» **Instruções de trabalho**
1 – As afirmações abaixo concordam com o trecho sobre a visita a Princesa? Para cada uma, responda sim ou não e cite literalmente as palavras do trecho que decidem a questão. (a) João Pessoa foi o primeiro presidente do Estado a visitar Princesa. (b) A chapa registrada deixou de fora o nome de João Suassuna. (c) Carlos Pessoa, primo do presidente, concorreria à reeleição como deputado federal.
2 – Nas entradas, troque "Screen dimensions" por "Screen size" a partir da linha com "Click the word Taoiseach in the tweet" até a linha com "pyautogui.click(x=311, y=152)", inclusive. Reescreva apenas essas linhas e deixe todo o resto igual.

» **Trecho selecionado**
No dia 18 de fevereiro de 1930, o presidente João Pessoa
Cavalcanti de Albuquerque visitou a cidade de Princesa. Acompanhado de alguns
auxiliares de seu governo, o chefe do Poder Executivo estadual aqui chegou à
frente de uma comitiva composta por José Américo de Almeida, Secretário do
Interior e Justiça; coronel Elísio Sobreira, Comandante da Força Pública do
Estado; Antenor Navarro, Diretor de Saneamento da Capital e Adhemar Vidal,
Chefe de Polícia da Capital. João Pessoa foi o terceiro presidente do Estado a
visitar Princesa (antes a cidade havia recebido os presidentes: Solon de Lucena
e João Suassuna) e o único, até então, a não trazer obra alguma para o
município. Nessa data, completavam-se dois dias que o presidente paraibano
havia homologado - com sua única assinatura -, a chapa eleitoral do Partido
Republicano da Paraíba, composta dos nomes que disputariam as eleições do
próximo dia 1º de março de 1930, tanto para a Câmara Federal como para o Senado.
O problema é que a chapa registrada à revelia da Comissão Executiva do Partido
omitia os nomes de vários próceres da política paraibana que intencionavam
serem reeleitos, inclusive o do ex-presidente do Estado, João Suassuna, que era
amigo íntimo e o maior aliado político do coronel José Pereira Lima. Essa exclusão
já vinha causando alguns descontentamentos no seio partidário porque, a pretexto
de promover a renovação da chapa, o presidente, mesmo assim, manteve o nome de
seu primo Carlos Pessoa, que concorreria à reeleição como deputado federal.

» **Entradas desta tarefa**
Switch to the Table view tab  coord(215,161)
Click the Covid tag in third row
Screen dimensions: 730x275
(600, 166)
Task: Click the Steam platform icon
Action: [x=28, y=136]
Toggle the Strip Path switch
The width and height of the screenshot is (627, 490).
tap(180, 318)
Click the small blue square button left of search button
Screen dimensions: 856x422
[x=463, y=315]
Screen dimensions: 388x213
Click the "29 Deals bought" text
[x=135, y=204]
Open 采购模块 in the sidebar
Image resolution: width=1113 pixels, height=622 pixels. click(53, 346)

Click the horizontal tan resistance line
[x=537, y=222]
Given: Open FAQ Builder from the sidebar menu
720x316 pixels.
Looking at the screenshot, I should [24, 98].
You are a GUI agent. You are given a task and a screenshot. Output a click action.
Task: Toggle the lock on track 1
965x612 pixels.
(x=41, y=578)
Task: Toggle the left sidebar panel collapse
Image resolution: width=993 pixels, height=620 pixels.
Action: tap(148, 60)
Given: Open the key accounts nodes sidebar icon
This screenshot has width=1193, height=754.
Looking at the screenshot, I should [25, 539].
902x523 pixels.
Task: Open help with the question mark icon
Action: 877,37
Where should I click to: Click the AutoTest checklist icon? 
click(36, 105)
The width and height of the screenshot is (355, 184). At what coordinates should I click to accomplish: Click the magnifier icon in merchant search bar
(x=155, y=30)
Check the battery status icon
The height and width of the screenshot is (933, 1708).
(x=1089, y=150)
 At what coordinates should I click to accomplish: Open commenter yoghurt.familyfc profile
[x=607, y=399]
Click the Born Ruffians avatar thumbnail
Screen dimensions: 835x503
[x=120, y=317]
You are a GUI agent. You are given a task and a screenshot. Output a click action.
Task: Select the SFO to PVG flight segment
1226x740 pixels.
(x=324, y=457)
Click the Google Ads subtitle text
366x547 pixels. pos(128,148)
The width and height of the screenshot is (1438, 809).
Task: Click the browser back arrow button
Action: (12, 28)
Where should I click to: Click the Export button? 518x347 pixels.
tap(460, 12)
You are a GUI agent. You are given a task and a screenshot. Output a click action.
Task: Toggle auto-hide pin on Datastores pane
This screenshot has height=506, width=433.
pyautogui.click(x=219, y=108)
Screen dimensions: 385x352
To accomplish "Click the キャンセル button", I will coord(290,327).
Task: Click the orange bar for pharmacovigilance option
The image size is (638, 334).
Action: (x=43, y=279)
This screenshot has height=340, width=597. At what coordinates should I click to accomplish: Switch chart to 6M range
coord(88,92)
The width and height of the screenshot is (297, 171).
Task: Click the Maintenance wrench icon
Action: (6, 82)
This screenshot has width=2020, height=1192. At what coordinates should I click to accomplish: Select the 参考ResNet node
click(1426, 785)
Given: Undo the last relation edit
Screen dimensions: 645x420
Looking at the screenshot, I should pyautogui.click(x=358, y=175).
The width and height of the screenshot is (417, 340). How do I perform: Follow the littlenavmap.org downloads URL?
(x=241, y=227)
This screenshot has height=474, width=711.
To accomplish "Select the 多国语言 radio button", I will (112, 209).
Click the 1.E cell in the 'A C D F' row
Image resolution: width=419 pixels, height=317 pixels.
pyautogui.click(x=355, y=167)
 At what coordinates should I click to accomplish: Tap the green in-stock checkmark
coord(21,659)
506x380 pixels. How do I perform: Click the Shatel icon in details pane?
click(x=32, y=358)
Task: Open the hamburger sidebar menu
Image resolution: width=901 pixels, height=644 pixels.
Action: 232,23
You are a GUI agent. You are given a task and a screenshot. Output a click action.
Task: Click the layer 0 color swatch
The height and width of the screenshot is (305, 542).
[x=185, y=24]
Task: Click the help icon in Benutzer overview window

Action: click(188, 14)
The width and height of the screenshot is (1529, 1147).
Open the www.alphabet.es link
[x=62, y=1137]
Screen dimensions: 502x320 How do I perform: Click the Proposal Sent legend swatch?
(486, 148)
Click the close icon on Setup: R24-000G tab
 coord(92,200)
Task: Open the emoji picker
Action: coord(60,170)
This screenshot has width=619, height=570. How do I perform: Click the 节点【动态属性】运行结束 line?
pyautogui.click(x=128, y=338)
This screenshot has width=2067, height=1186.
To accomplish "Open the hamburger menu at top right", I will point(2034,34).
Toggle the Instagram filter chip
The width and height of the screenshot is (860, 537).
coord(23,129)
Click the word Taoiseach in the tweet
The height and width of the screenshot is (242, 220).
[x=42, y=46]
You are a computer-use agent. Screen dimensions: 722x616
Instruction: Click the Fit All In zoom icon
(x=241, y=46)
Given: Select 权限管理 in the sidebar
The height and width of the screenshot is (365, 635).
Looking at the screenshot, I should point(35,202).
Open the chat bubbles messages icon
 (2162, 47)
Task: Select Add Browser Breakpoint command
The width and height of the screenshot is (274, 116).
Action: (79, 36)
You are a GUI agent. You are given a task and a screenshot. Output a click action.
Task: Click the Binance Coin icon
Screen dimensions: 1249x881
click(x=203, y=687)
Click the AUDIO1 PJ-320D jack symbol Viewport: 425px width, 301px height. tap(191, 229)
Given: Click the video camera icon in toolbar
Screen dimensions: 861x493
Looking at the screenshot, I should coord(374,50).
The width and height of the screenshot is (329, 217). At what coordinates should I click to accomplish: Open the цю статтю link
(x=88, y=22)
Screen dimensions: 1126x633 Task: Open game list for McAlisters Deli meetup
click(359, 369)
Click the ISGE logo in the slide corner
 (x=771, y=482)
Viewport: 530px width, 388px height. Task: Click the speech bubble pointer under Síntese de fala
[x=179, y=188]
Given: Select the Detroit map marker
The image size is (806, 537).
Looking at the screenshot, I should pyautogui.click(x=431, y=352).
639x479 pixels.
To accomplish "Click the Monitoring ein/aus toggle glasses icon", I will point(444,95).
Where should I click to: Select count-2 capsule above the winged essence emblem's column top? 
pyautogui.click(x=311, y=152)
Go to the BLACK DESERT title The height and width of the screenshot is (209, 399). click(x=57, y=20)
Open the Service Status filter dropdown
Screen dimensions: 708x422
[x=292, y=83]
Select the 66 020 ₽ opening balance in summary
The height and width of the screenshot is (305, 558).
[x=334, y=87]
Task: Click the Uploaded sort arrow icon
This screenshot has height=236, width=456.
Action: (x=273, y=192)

» **Respostas do exercício**
1 –
(a) Não: "João Pessoa foi o terceiro presidente do Estado a visitar Princesa"
(b) Sim: "omitia os nomes de vários próceres da política paraibana que intencionavam serem reeleitos, inclusive o do ex-presidente do Estado, João Suassuna"
(c) Sim: "manteve o nome de seu primo Carlos Pessoa, que concorreria à reeleição como deputado federal"

2 –
Click the word Taoiseach in the tweet
The height and width of the screenshot is (242, 220).
[x=42, y=46]
You are a computer-use agent. Screen size: 722x616
Instruction: Click the Fit All In zoom icon
(x=241, y=46)
Given: Select 权限管理 in the sidebar
The height and width of the screenshot is (365, 635).
Looking at the screenshot, I should point(35,202).
Open the chat bubbles messages icon
 (2162, 47)
Task: Select Add Browser Breakpoint command
The width and height of the screenshot is (274, 116).
Action: (79, 36)
You are a GUI agent. You are given a task and a screenshot. Output a click action.
Task: Click the Binance Coin icon
Screen size: 1249x881
click(x=203, y=687)
Click the AUDIO1 PJ-320D jack symbol Viewport: 425px width, 301px height. tap(191, 229)
Given: Click the video camera icon in toolbar
Screen size: 861x493
Looking at the screenshot, I should coord(374,50).
The width and height of the screenshot is (329, 217). At what coordinates should I click to accomplish: Open the цю статтю link
(x=88, y=22)
Screen size: 1126x633 Task: Open game list for McAlisters Deli meetup
click(359, 369)
Click the ISGE logo in the slide corner
 (x=771, y=482)
Viewport: 530px width, 388px height. Task: Click the speech bubble pointer under Síntese de fala
[x=179, y=188]
Given: Select the Detroit map marker
The image size is (806, 537).
Looking at the screenshot, I should pyautogui.click(x=431, y=352).
639x479 pixels.
To accomplish "Click the Monitoring ein/aus toggle glasses icon", I will point(444,95).
Where should I click to: Select count-2 capsule above the winged essence emblem's column top? 
pyautogui.click(x=311, y=152)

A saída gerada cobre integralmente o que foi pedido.